The skills and knowledge of both types of professionals are very different: the psychiatrist has more experience about the human body as an organism and its neurological functioning, while the psychologist is more trained in social sciences and cultural dynamics.

  1. The approaches are usually different

The psychiatrist has a biological approach to human behavior and its affective states, and focuses on the physiological and chemical aspects of the human body (especially those related to the nervous system and hormones). In contrast, the psychologist can adopt different positions that place more emphasis on the social context, personal relationships and culture.

  1. The type of problems they deal with

Psychiatrists tend to deal with the most troublesome mental issues. This is so because psychiatrists often focus on those improvements that can occur through pharmacological treatment; such treatment is discouraged for most people who do not have a mental disorder.

Psychologists can also intervene as support and in almost all cases that are treated by psychiatrists or directly complement the psychiatric approach.

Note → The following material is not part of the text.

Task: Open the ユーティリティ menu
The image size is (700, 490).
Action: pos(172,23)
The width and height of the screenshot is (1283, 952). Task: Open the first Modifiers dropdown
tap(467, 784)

They can also offer their services to practically anyone without severe alterations, even if no particular psychopathology has been diagnosed.

  1. The method of intervention

 Another difference between the psychologist and the psychiatrist is the way each approaches the patient’s problems. A psychiatrist almost always uses more or less invasive methods, since the problems they treat are more severe. Furthermore, since the psychiatrist is a doctor, he is legally qualified to prescribe drugs. In contrast, psychologists cannot prescribe drugs; they are in charge of providing psychological guidance and proposing techniques to alleviate problems based on habits and behavior.

 

In short, both disciplines are different enough to have their own fields of mental health medication management and application; however, they are often complementary. What is clear is that both approaches are useful when dealing with mental health.